Beijing’s spies, hackers and influence agents “launched a full-scale campaign to develop or acquire technologies [China] deems critical to its national interests,” the report added.

China is approaching parity with the United States in gross domestic product and in certain elements of its military power.

The United States, over the past 40 years, also became “interdependent” with China, unlike past adversaries such as the Soviet Union.

“China seeks to first displace the United States as the regional power in East Asia, and then to eventually displace the United States as the global hegemon,” the report said.

The confrontation with China is unlike the Cold War standoff with the Soviet Union, which was both military and ideological. The current rivalry with China is being waged across the economic, technological, military, diplomatic and ideological spectrums.

Acquiring technology is key to Chinese strategy and plans and is regarded as the main enabler of both economic growth and national power.

Targets of Chinese intelligence gathering include artificial intelligence, quantum computing, integrated circuits, genetics and biotechnology, high end new materials, new energy and intelligent vehicles, smart manufacturing, aerospace engines and gas turbines, deep space, deep earth, deep sea, and polar exploration, among others, the report said.

“It is important to emphasize that China is an authoritarian nation that makes little distinction between its public and private sectors,” the report said. 

The Chinese system does not distinguish between civilian and military sectors and calls for “fusing” technology and resources for both.

China’s full-throated spying approach uses all available means of collection from human spying, technical collection, and cyber espionage, to penetrate the government, private sector, and academia, the report said.

Currently, the FBI is investigating over 2,000 cases of Chinese technology and information theft.

The Chinese intelligence agencies also are using “gray zone” warfare – below the level of armed conflict – against the United States, the report said.

Non-intelligence assets

One unique feature of Chinese operations is the use of non-intelligence assets, including businesspeople, students and researchers at U.S. laboratories.

The FBI reported that Beijing’s “massive, sophisticated computer hacking programs” are the largest in the world. Chinese cyber forces operate from every major city in China, with robust funding and sophisticated hacking tools, the report said.

The NCSC views countering Chinese influence operations as part of its counterspy mission. The report said China’s network of Confucius Institutes – Beijing-funded language and culture centers – are used as tools by government intelligence.
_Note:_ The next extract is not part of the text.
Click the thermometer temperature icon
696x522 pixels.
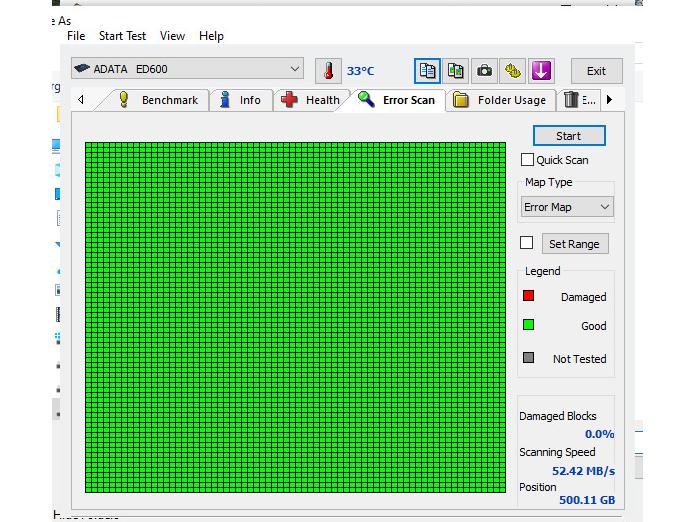click(x=327, y=71)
China has also tried to exploit Americans’ doubts about U.S. leaders, undermine democracy, and seek to promote a positive image of China, the report said. China has spread COVID-19 disinformation by claiming the United States created the virus and has stepped up activities that seek to mold public discourse and mute criticism of China’s repressive policies toward minority Uyghurs.
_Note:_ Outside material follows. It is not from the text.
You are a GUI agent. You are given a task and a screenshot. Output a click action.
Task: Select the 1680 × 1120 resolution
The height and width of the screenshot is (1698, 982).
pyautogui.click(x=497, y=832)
Sen. Marco Rubio, Florida Republican and vice chairman of the committee, said the Chinese conduct long-term intelligence recruitment of younger Americans in their twenties who can be used in the future to promote policies and narratives favorable to China, such as regarding Taiwan or Tibet.

“Twenty years from now, these individuals will be running companies or key agencies in government and maybe even elected,” Mr. Rubio said. “This is a multifaceted, new-era type challenge, which our agencies simply weren’t created to function.”

Michelle Van Cleave, former national counterintelligence executive, told the committee the current structure of counterintelligence agencies is not designed to effectively halt foreign spies, noting that the “best defense is a good offense.”

“But unfortunately, our counterintelligence enterprise has never been configured to be able to preempt,” she said. “Preemption requires strategic national planning and coordinated operations against foreign intelligence threats. By contrast, our [counterintelligence] agencies have very distinct and separate missions, and they operate within their own lanes.”